» **PROVIDED MATERIAL**:
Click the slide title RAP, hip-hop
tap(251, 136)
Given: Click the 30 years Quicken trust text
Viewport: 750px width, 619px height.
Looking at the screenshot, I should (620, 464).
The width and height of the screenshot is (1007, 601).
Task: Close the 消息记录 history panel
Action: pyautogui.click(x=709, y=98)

» **REQUIRED ACTION**:
Whatever the entries say, repeat all of them exactly.

» **EXPECTED ANSWER**:
Click the slide title RAP, hip-hop
tap(251, 136)
Given: Click the 30 years Quicken trust text
Viewport: 750px width, 619px height.
Looking at the screenshot, I should (620, 464).
The width and height of the screenshot is (1007, 601).
Task: Close the 消息记录 history panel
Action: pyautogui.click(x=709, y=98)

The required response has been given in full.